Before we have anything to push, we need to figure out what our policy should look like. We're going to use Oso Cloud's Modeling Building Blocks, a collection of common authorization schemes (and compositions thereof). And by "use" we of course mean "copy the relevant policy examples and adapt them to our needs."

Standard RBAC

The core of our policy will be bog-standard RBAC, where a user can perform an action on a resource if they have a role for that resource. We'll copy the example in the Roles section of the Modeling Building Blocks guide and adapt it to our needs:

resource Repo {
  roles = ["reader"];
  permissions = ["view"];

  "view" if "reader";
}

The above policy says that actors with the "reader" role on a particular repository can "view" that repository. As we add additional roles and permissions governing access to repositories, we'll add them to the resource block and declare new RBAC rules in the <permission> if <role>; form. That's all it takes to write a standard RBAC policy in Polar, and we'll employ the exact same pattern to fill out the base policy for the other access-controlled types in our app: organizations, issues, actions, and users.

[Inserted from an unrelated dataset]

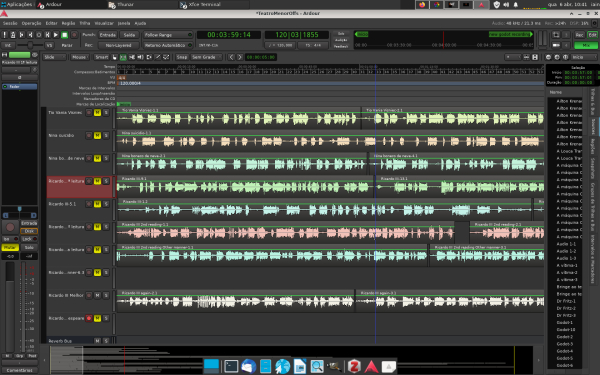Click the zoom out icon in toolbar
The width and height of the screenshot is (600, 375).
[548, 57]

Resource Hierarchies / Multitenancy

There are numerous instances of hierarchically related resources in GitCloud's domain model, such as an organization having many repositories and a repository having many issues and actions. In all of these cases, it's reasonable to have access flow from parent resources to child resources. If a user has the "member" role on the ACME organization, they should have the same access to one of ACME's repositories as a user with the "reader" role on that specific repository. The naïve way to accomplish this would be to grant each "member" an explicit "reader" role on every single repository in the ACME org. Instead of managing all of those extra roles, we can define a relationship between the Org and Repo types and declare that an actor with the "member" role on a repository's parent organization should be able to do anything a "reader" can do on the repository. Once again, we'll copy the example code from the Resource Hierarchies section of the Modeling Building Blocks guide and adapt it to our needs:

resource Org {
  roles = ["member"];
}

resource Repo {
  roles = ["reader"];
  permissions = ["view"];
  relations = { parent: Org };

  "view" if "reader";

  "reader" if "member" on "parent";
}

Sharing

We want to allow users to invite others to organizations and repositories and then manage the roles of users who have access to a particular organization or repository.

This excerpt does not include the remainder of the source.